======== TEXT BLOCK

Wall Break-Back   Top
This is where portions of the hoof wall break out and expose the sensitive laminae. The condition is not always painful but reluctance to walk and pain on digital pressure over the damaged hoof can be encountered.

Diagnosis is made on the typical clinical appearance and radiography may confirm adjacent pedal bone demineralisation. Treatment is by the use of resin-bonded bandages round the wall that may allow more support of nails and shoe. Feed 20gm biotin daily and use glue-on shoes.

Hoof Wall Rings / Laminitis   Top
These are most often due to dramatic feed and work changes, episodes of laminitis or other causes of foot inflammation, or prolonged periods of systemic illness. They can also follow ‘therapeutic’ or accidental blistering with strong iodine or even liquid mercurial blisters, which are applied to the coronary band in an attempt to promote horn growth. Growth from such treatment often shows as wavy and irregular rings. Excessive stress or severe exercise can induce rings in the wall horn of endurance horses.

================
======== AVAILABLE DATA

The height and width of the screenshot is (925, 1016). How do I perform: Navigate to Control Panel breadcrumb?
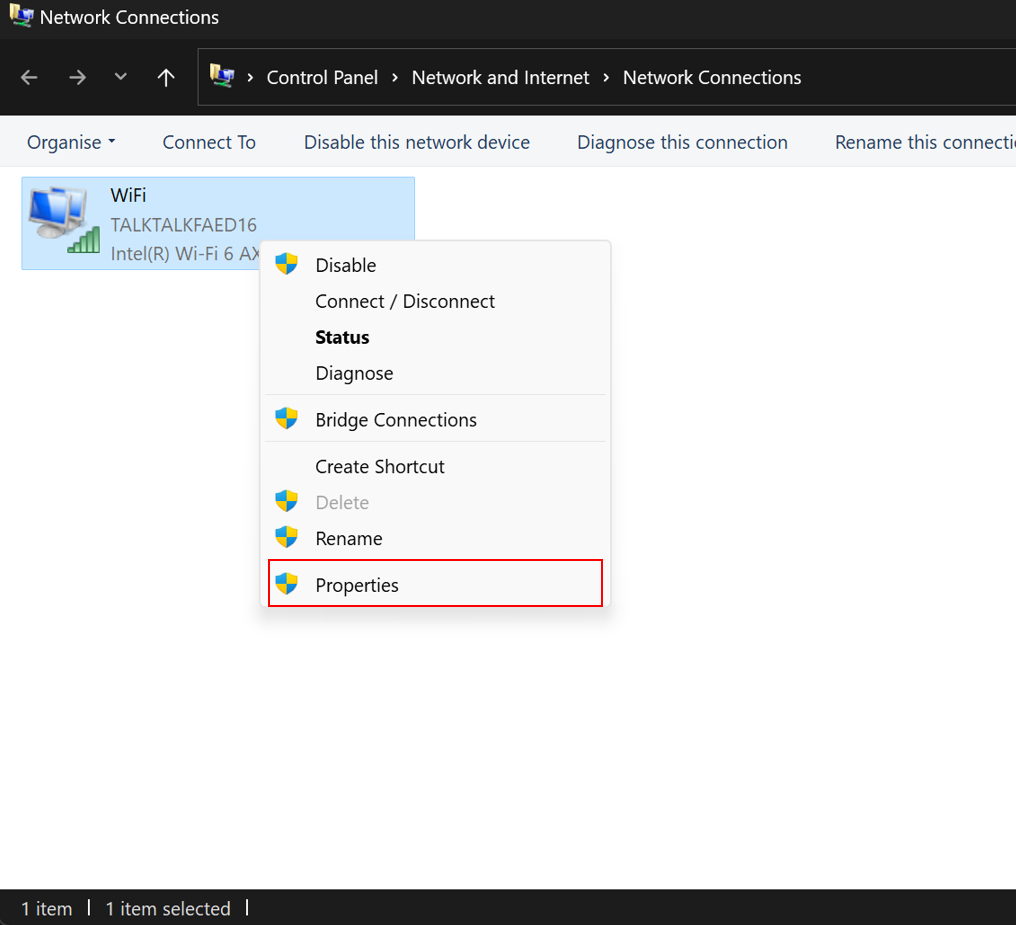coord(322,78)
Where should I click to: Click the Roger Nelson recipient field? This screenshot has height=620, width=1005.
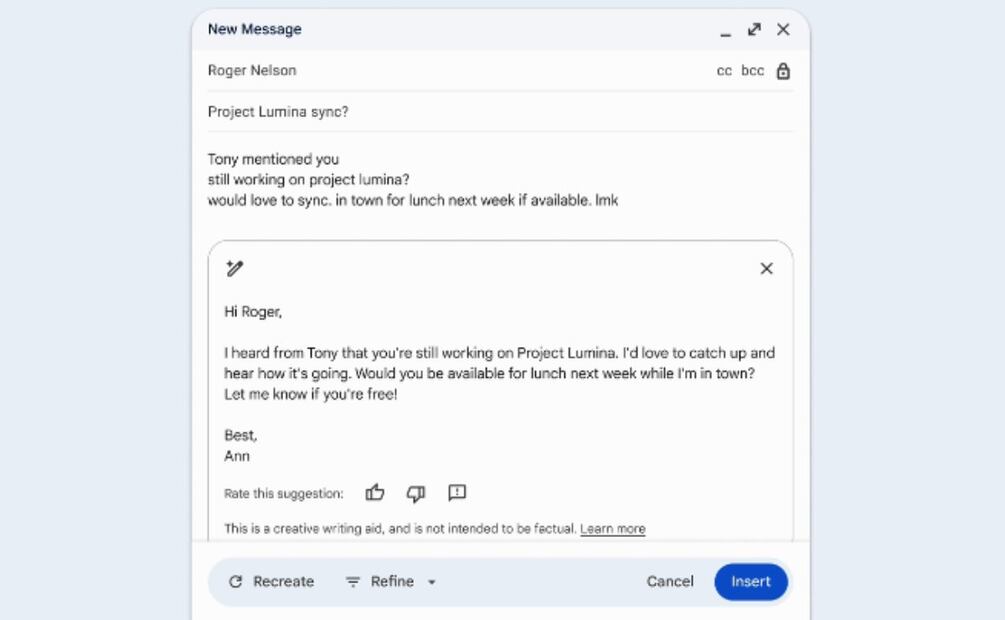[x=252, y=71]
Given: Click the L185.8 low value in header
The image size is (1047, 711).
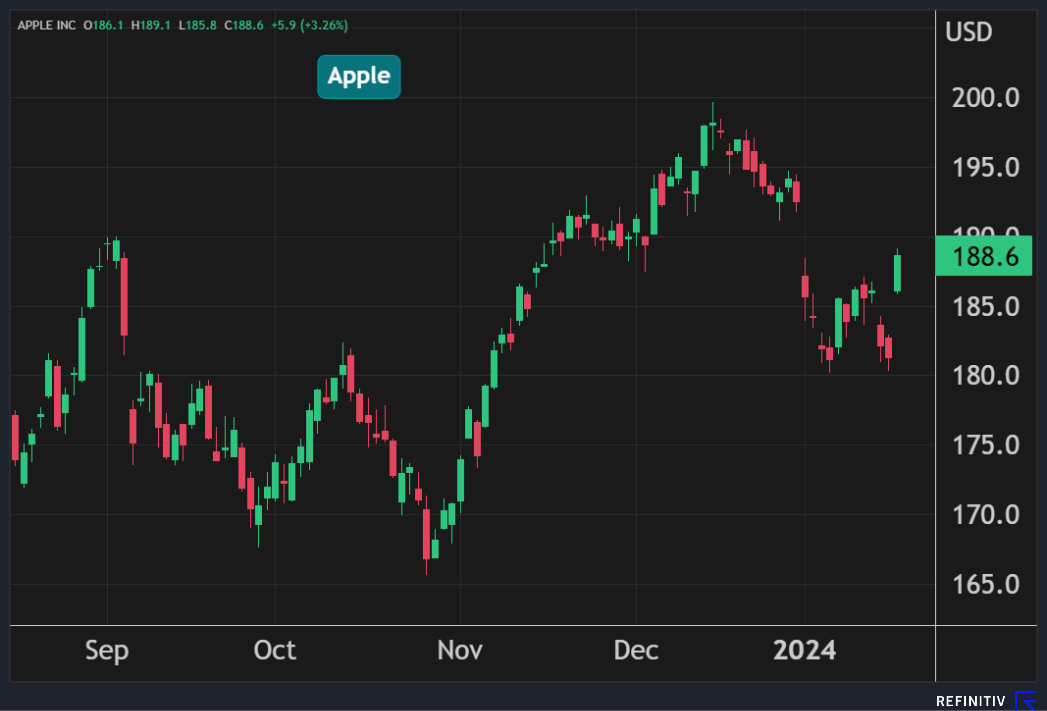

================

WHAT TO DO
[1] Set down, word for word, the part of the hoof conditions text from "Wall Break-Back   Top" to "can be encountered.".
[2] What treatments does the hoof conditions text give for wall break-back?
[3] Do these statements agree with the hoof conditions text? (a) Wall break-back is always painful. (b) Radiography may show demineralisation of the adjacent pedal bone. (c) Horn growth after blistering usually forms straight, even rings.

SET OF ANSWERS
[1]
Wall Break-Back   Top
This is where portions of the hoof wall break out and expose the sensitive laminae. The condition is not always painful but reluctance to walk and pain on digital pressure over the damaged hoof can be encountered.

[2]
- Resin-bonded bandages round the wall
- 20gm biotin fed daily
- Glue-on shoes

[3]
(a) No: "The condition is not always painful"
(b) Yes: "radiography may confirm adjacent pedal bone demineralisation"
(c) No: "Growth from such treatment often shows as wavy and irregular rings."